### Exercise
Every line below between the line holding "Task: Click highlighted" and the line holding "This screenshot has width=1426, height=1330.", inclusive, should be repeated exactly, and all other lines omitted.

### Entries supplied
◇ ◇ ◇

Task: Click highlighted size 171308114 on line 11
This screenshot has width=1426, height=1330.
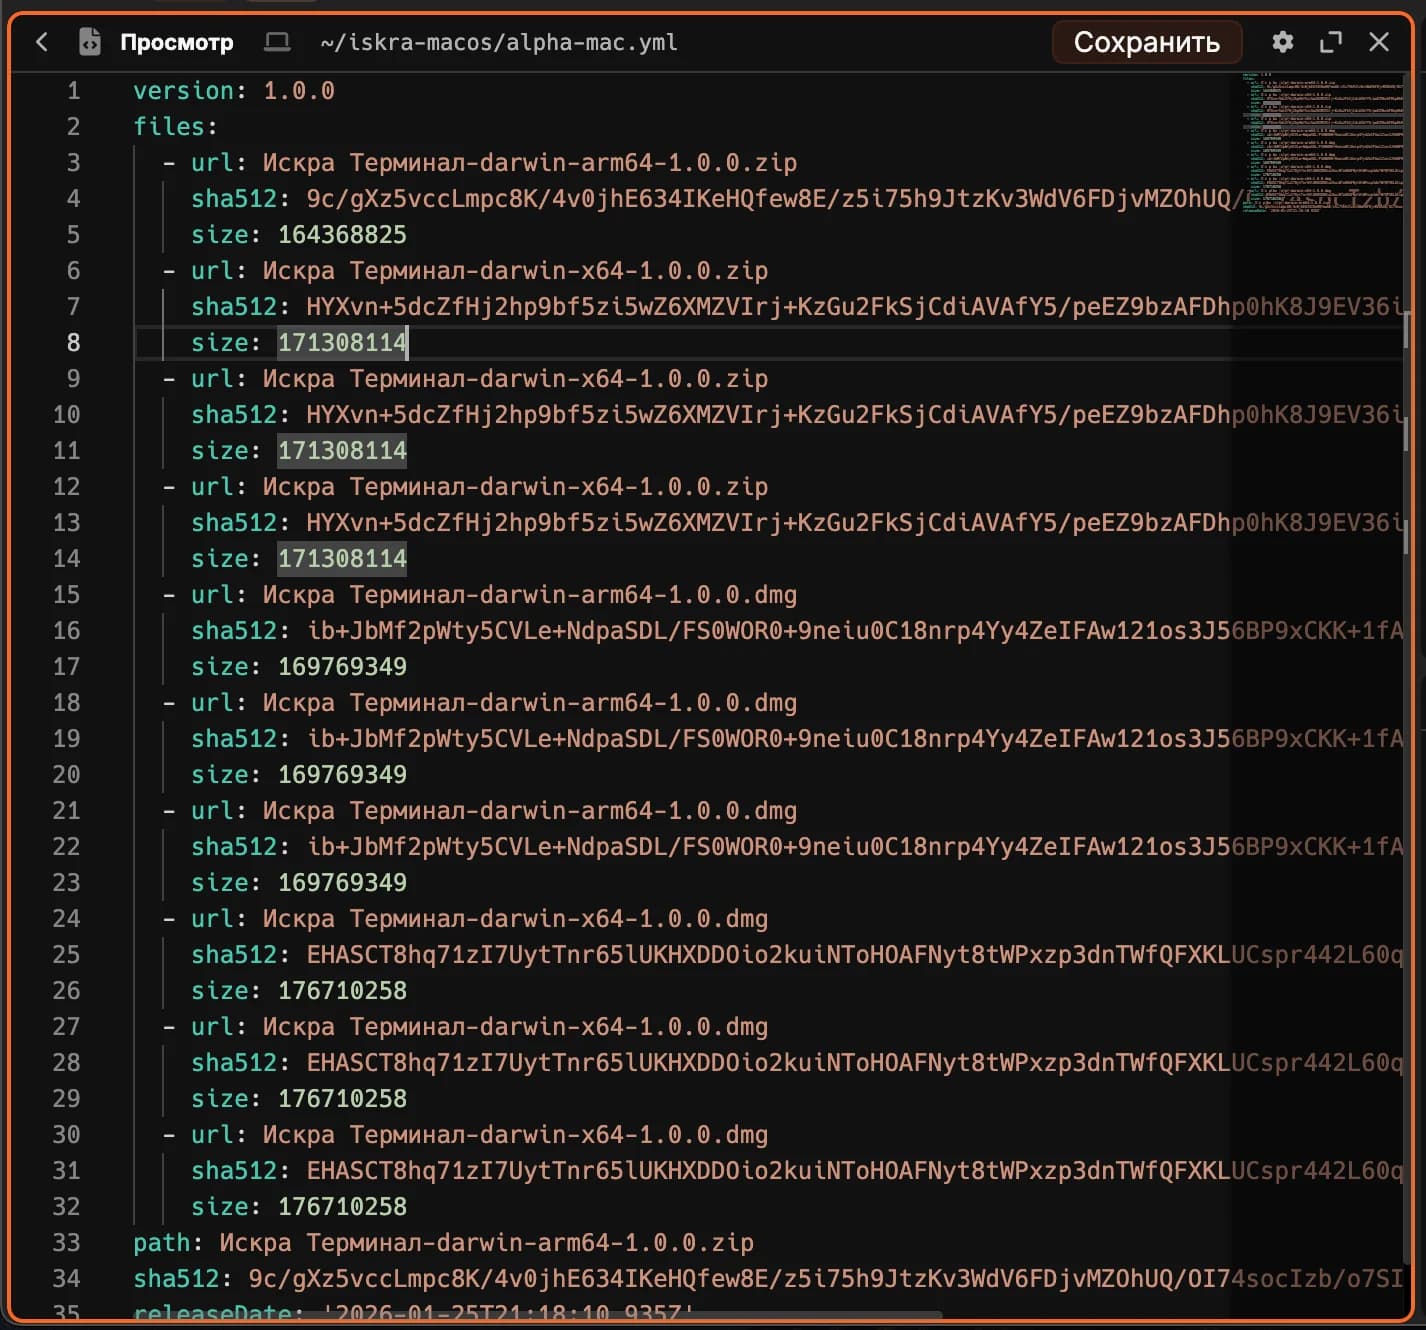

◇ ◇ ◇

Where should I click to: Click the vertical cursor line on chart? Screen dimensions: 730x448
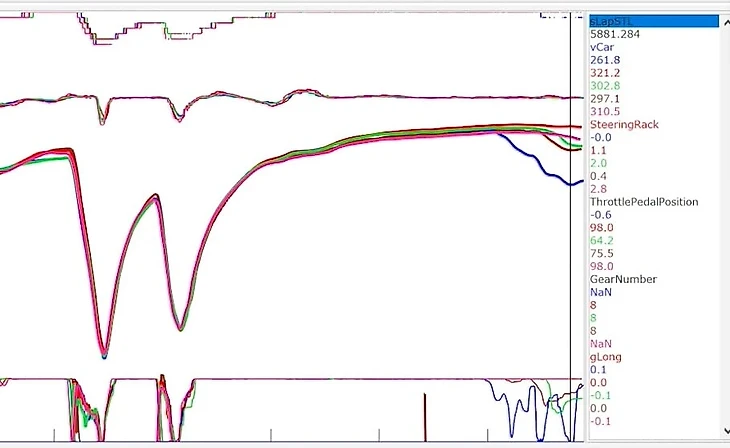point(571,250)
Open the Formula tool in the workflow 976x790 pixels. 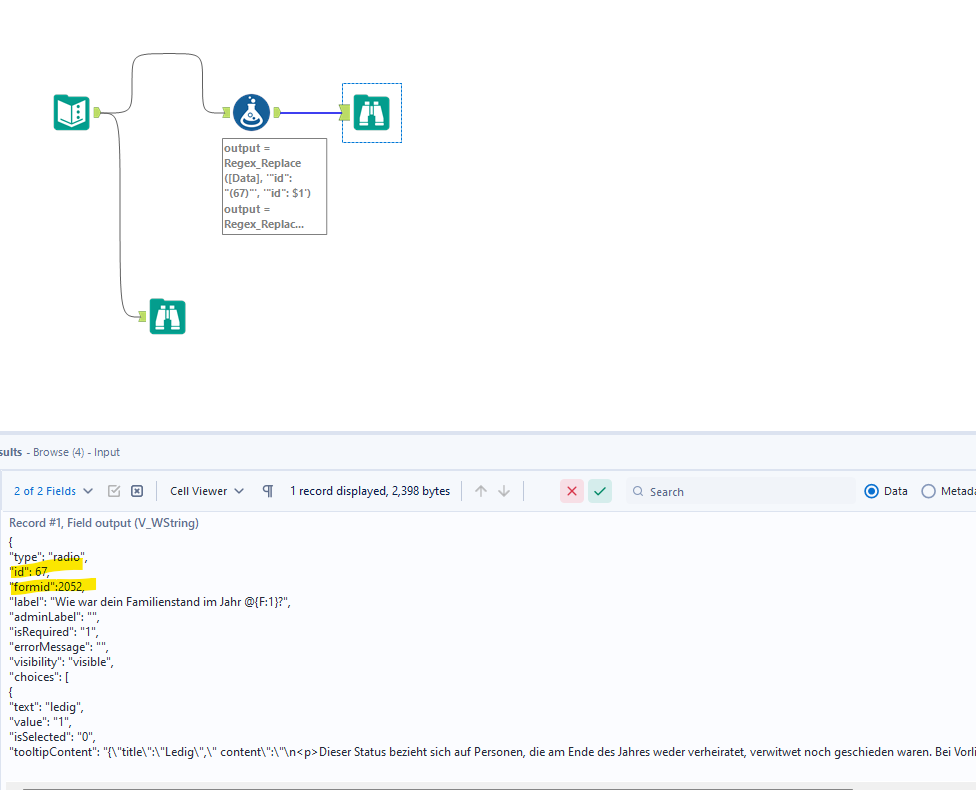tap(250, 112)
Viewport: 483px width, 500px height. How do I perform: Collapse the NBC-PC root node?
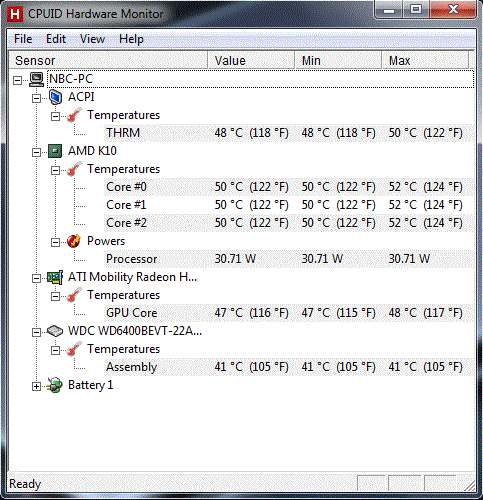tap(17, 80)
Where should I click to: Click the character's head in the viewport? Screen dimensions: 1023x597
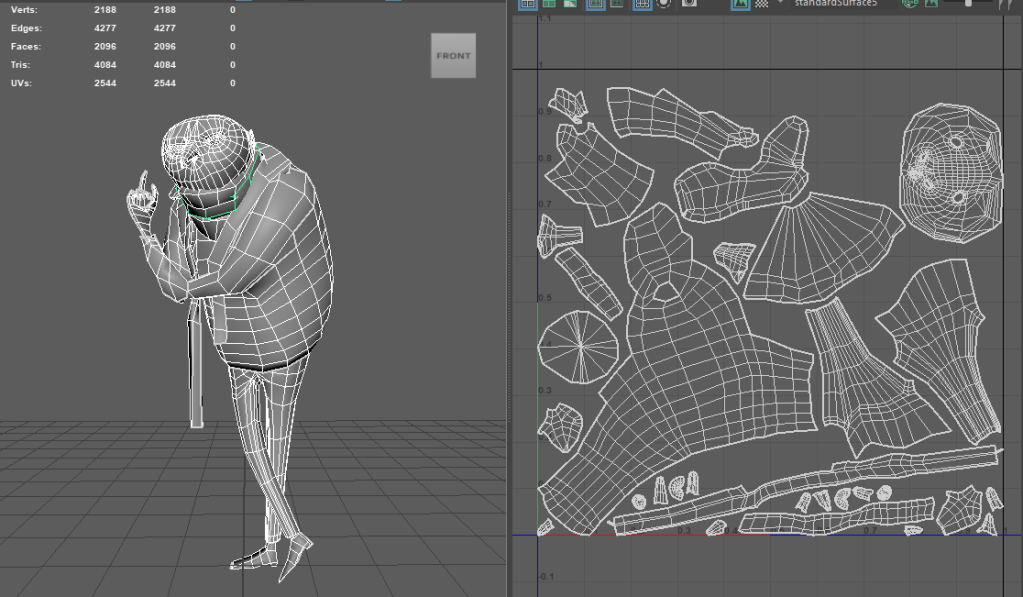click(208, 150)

◇ ◇ ◇

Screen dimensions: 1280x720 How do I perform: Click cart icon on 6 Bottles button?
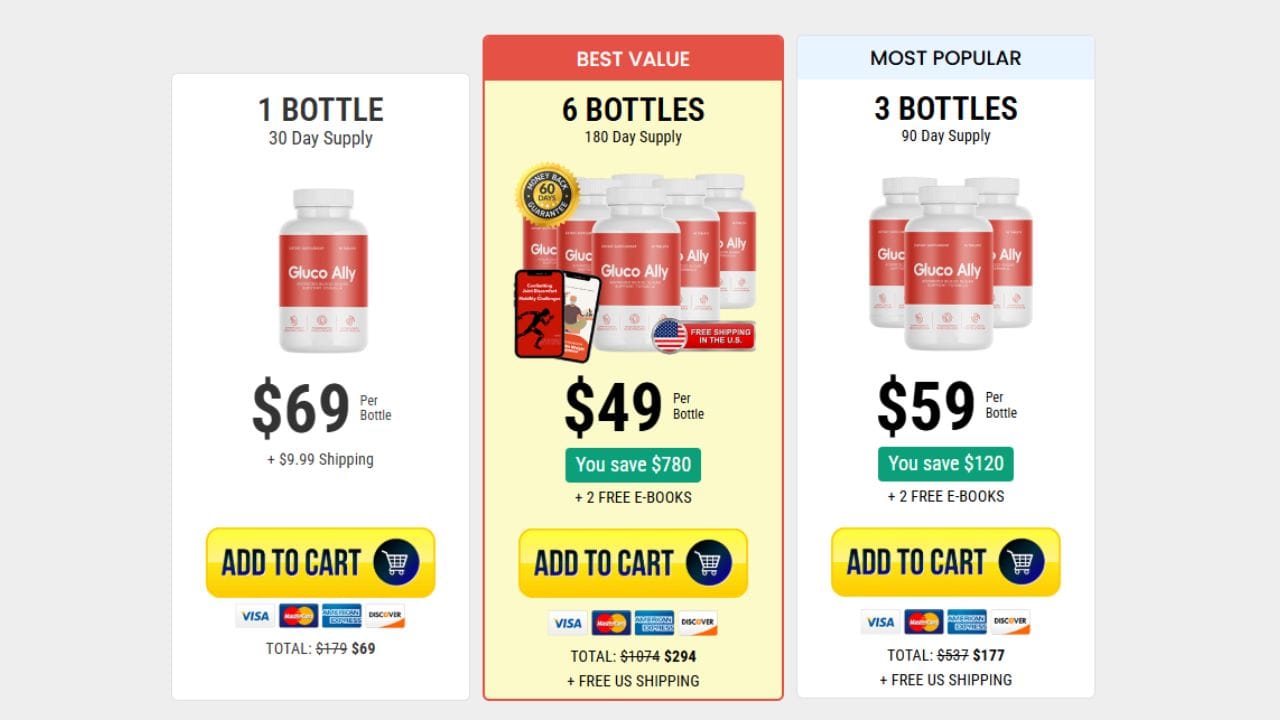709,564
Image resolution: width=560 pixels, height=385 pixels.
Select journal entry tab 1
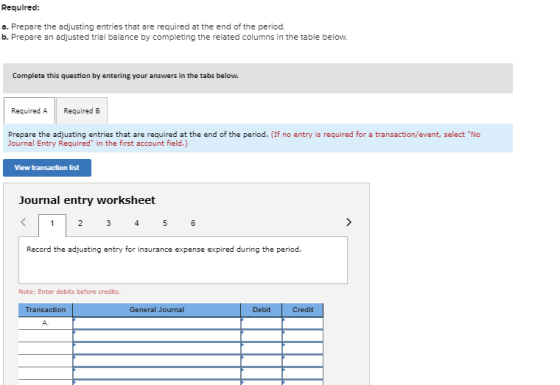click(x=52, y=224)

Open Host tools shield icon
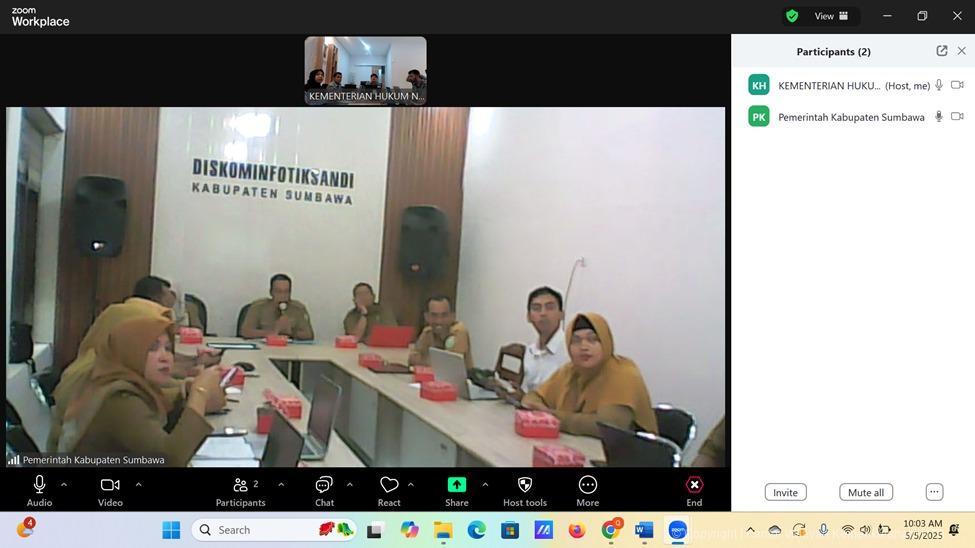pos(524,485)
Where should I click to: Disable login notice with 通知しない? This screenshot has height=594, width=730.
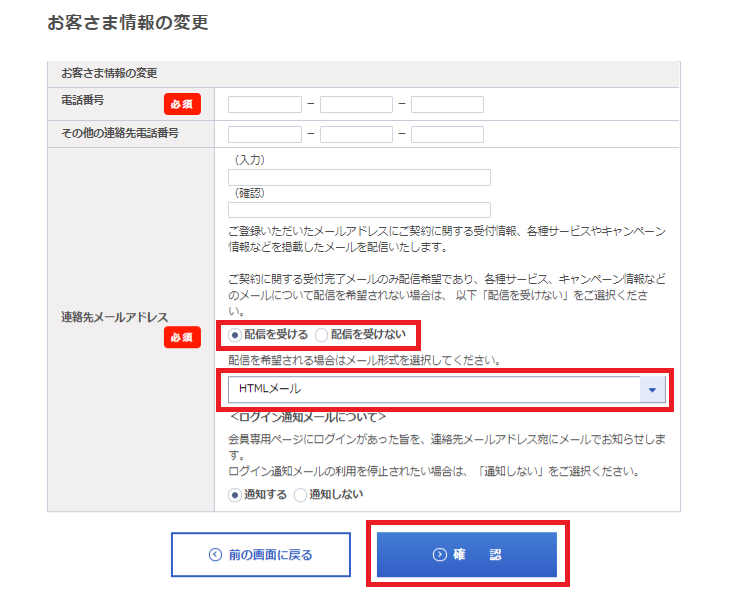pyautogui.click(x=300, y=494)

◇ ◇ ◇

### The answer
Task: Click highlighted size 171308114 on line 11
This screenshot has width=1426, height=1330.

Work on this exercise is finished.